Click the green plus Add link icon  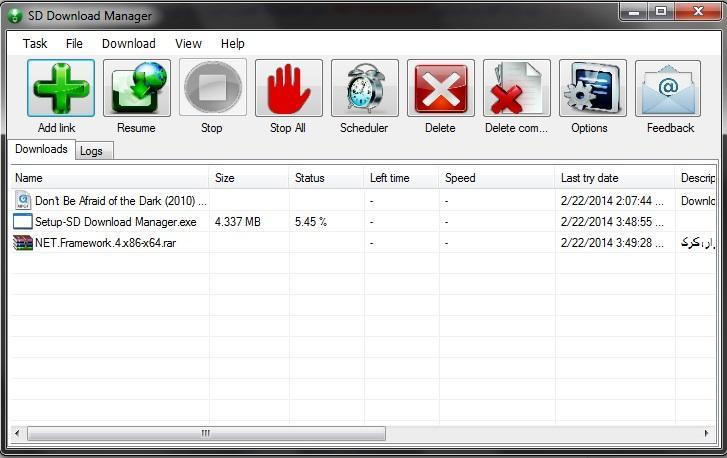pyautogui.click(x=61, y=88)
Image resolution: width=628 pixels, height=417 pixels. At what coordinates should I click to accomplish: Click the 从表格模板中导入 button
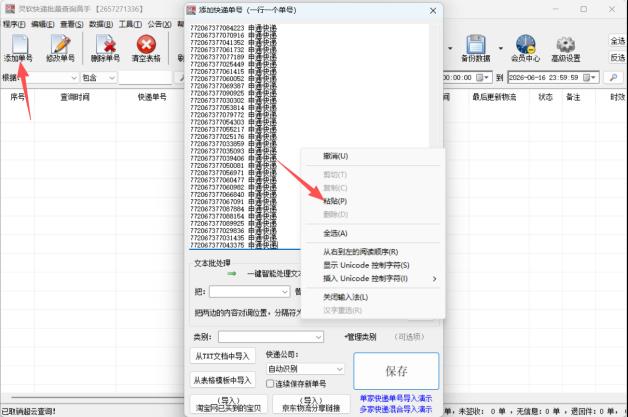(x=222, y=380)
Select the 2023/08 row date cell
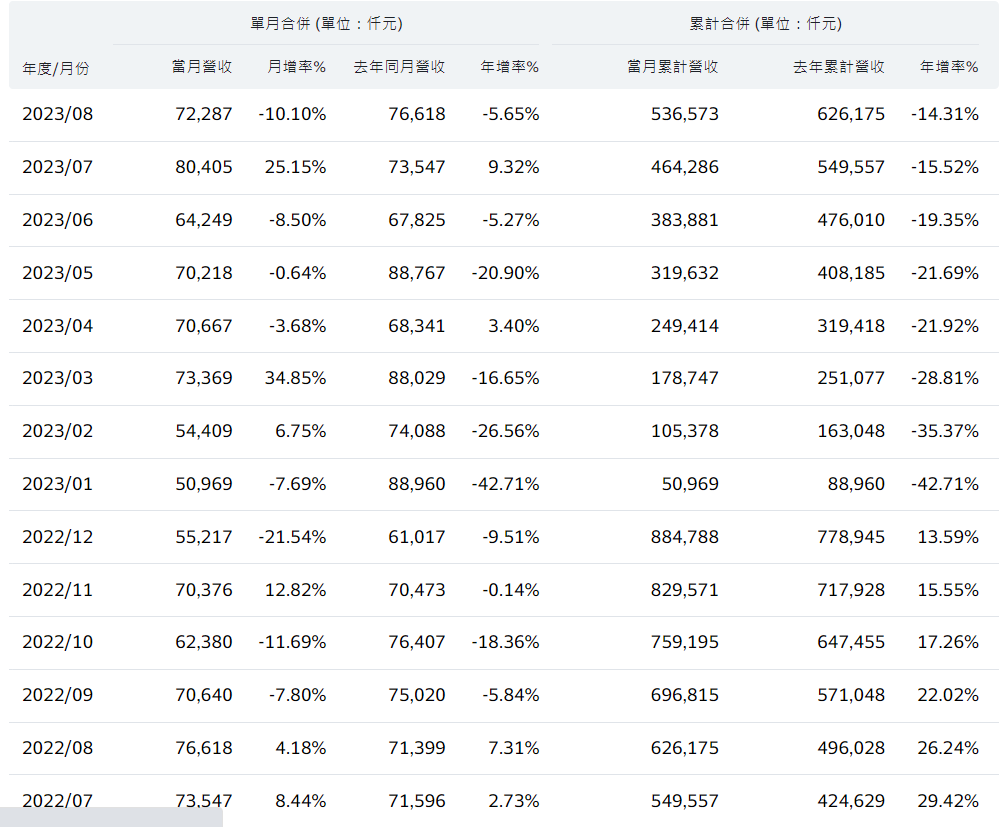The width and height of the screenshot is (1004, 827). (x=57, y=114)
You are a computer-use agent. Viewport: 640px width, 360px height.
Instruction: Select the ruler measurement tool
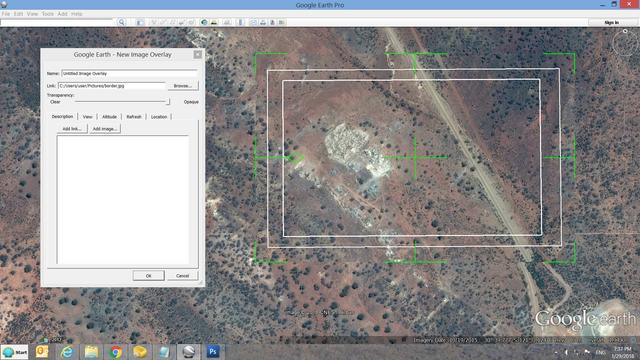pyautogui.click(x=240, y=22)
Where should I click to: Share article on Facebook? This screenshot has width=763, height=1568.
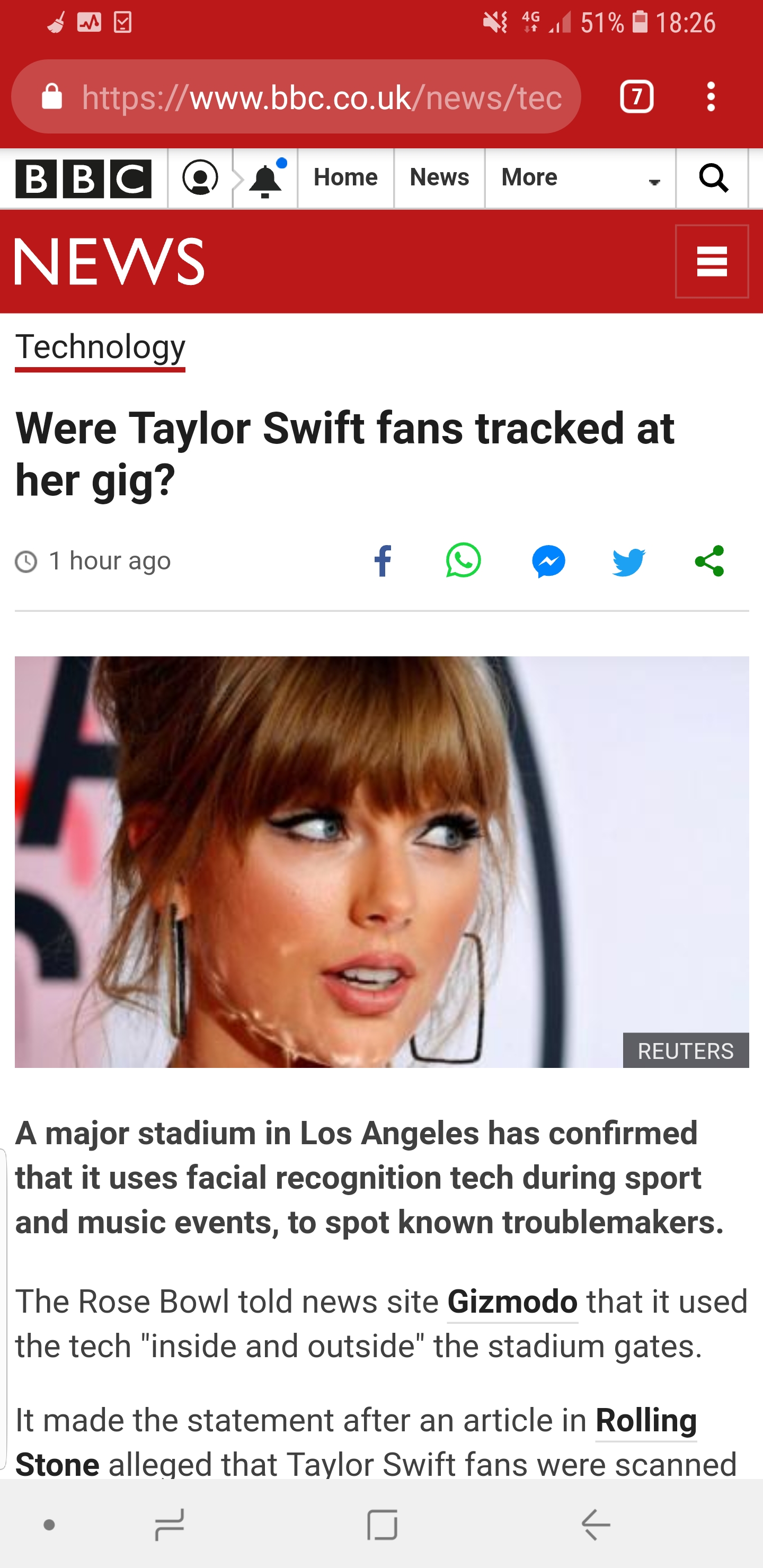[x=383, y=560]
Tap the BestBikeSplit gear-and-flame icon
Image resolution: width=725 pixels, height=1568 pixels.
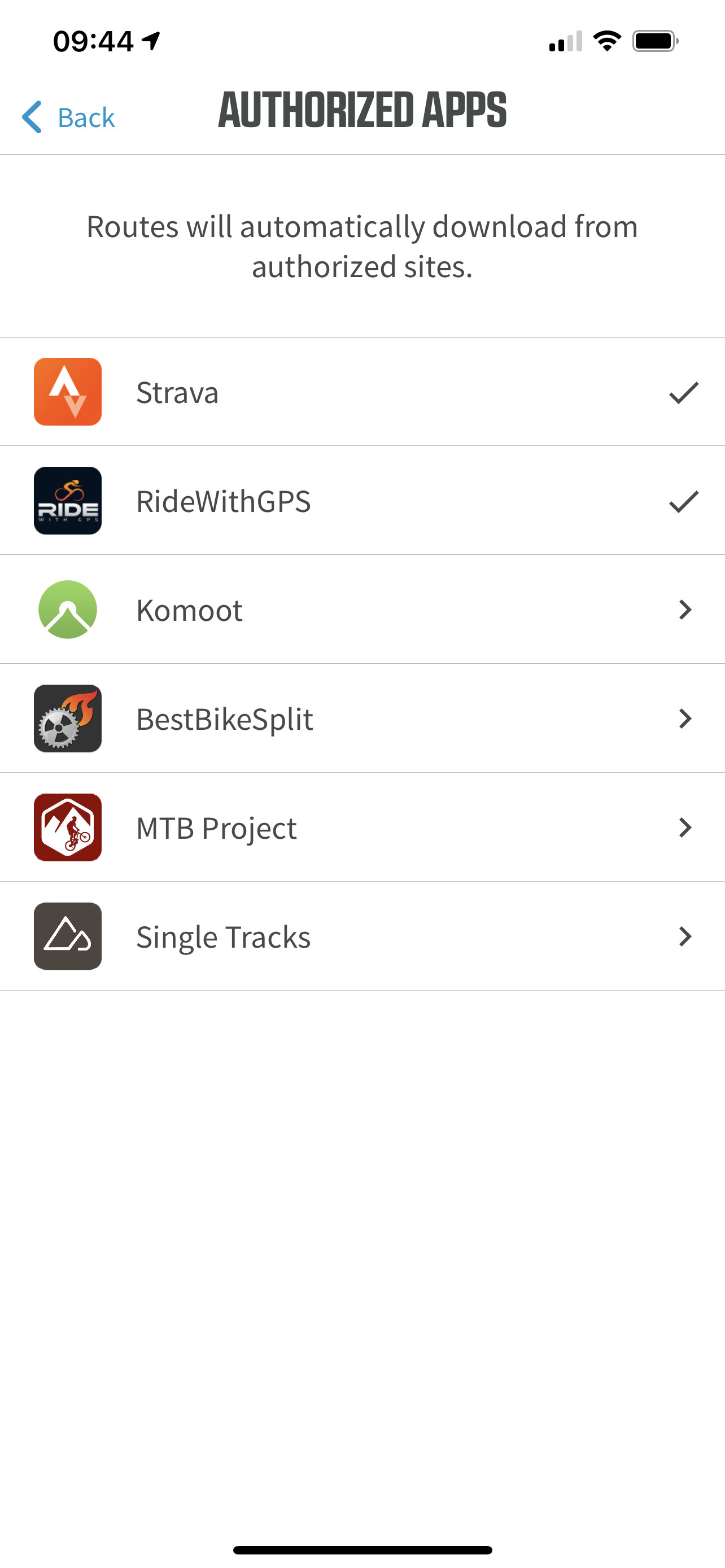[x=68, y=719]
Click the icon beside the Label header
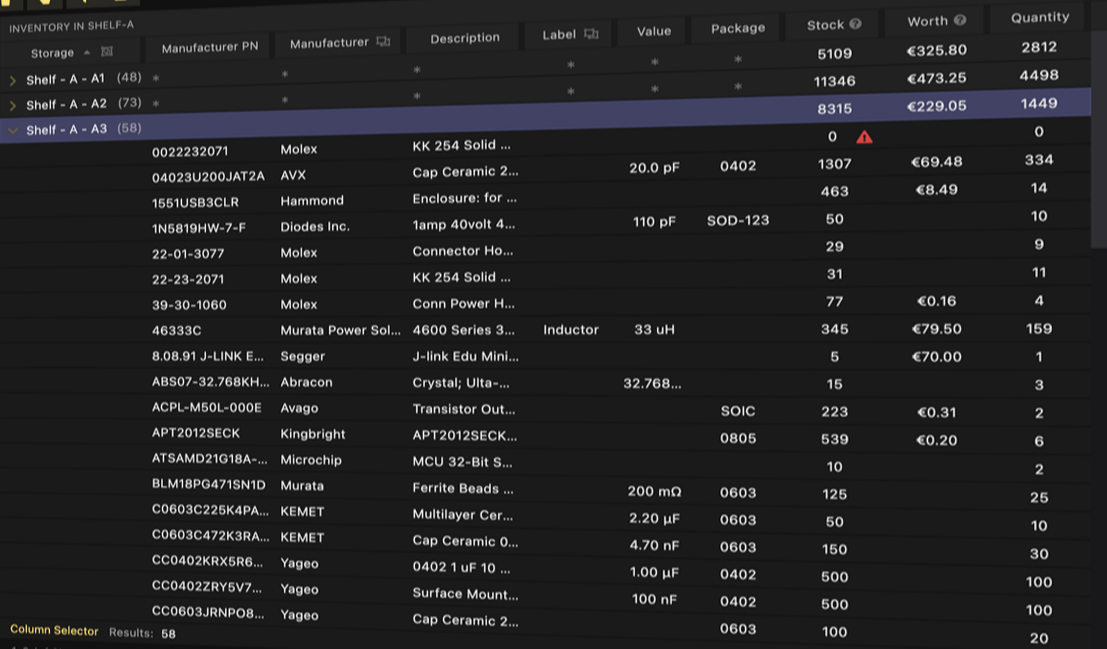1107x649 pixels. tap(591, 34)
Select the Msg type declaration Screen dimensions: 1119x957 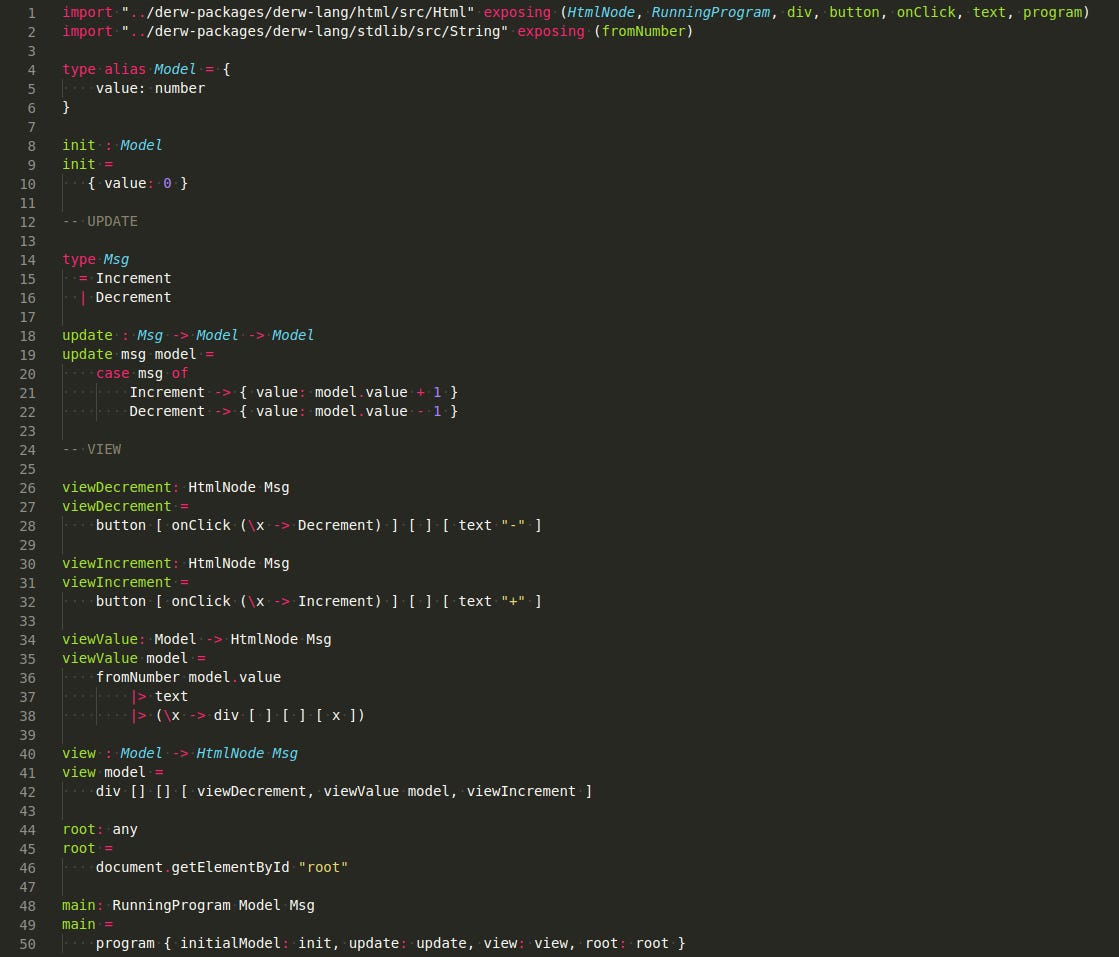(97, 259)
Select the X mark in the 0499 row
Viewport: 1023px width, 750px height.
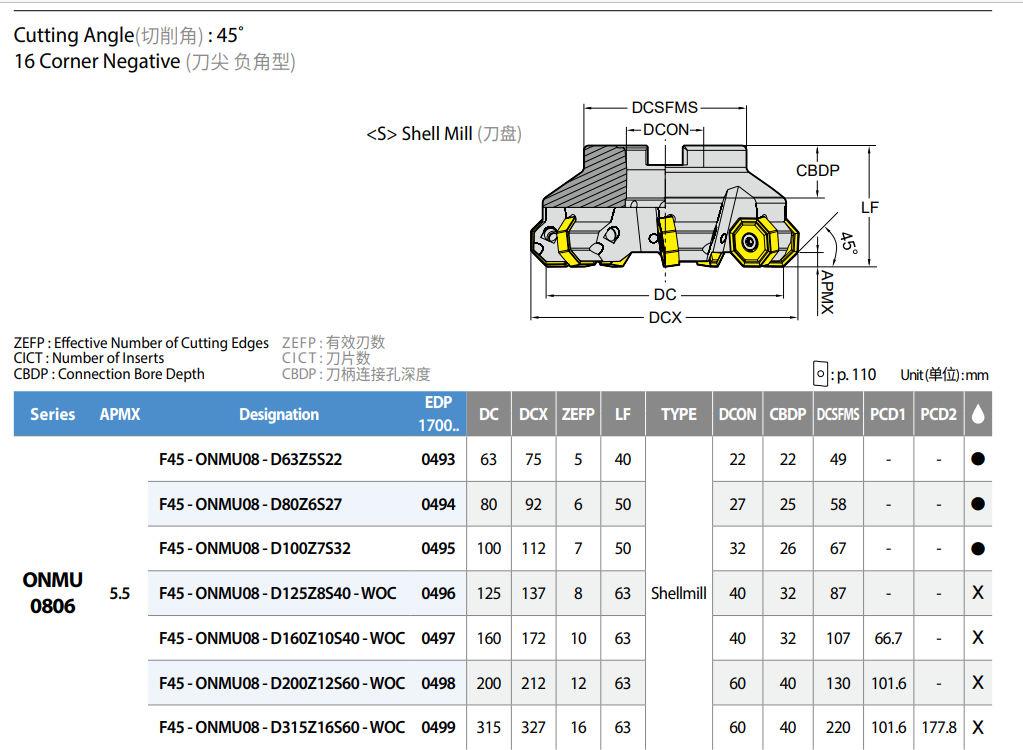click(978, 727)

────

• WORK TASK
The response must repeat exactly the lines above from the one with "Image resolution: width=628" through the one with "You are a computer-use", including both, and must contain no pictures and no other text.

• SOLUTION FOR THIS PROBLEM
Image resolution: width=628 pixels, height=417 pixels. At what coordinates should I click to accomplish: Click the 从表格模板中导入 button
(x=222, y=380)
Select the 2023/08 row date cell
The width and height of the screenshot is (1004, 827). (x=57, y=114)
You are a computer-use agent. Viewport: 640px width, 360px height.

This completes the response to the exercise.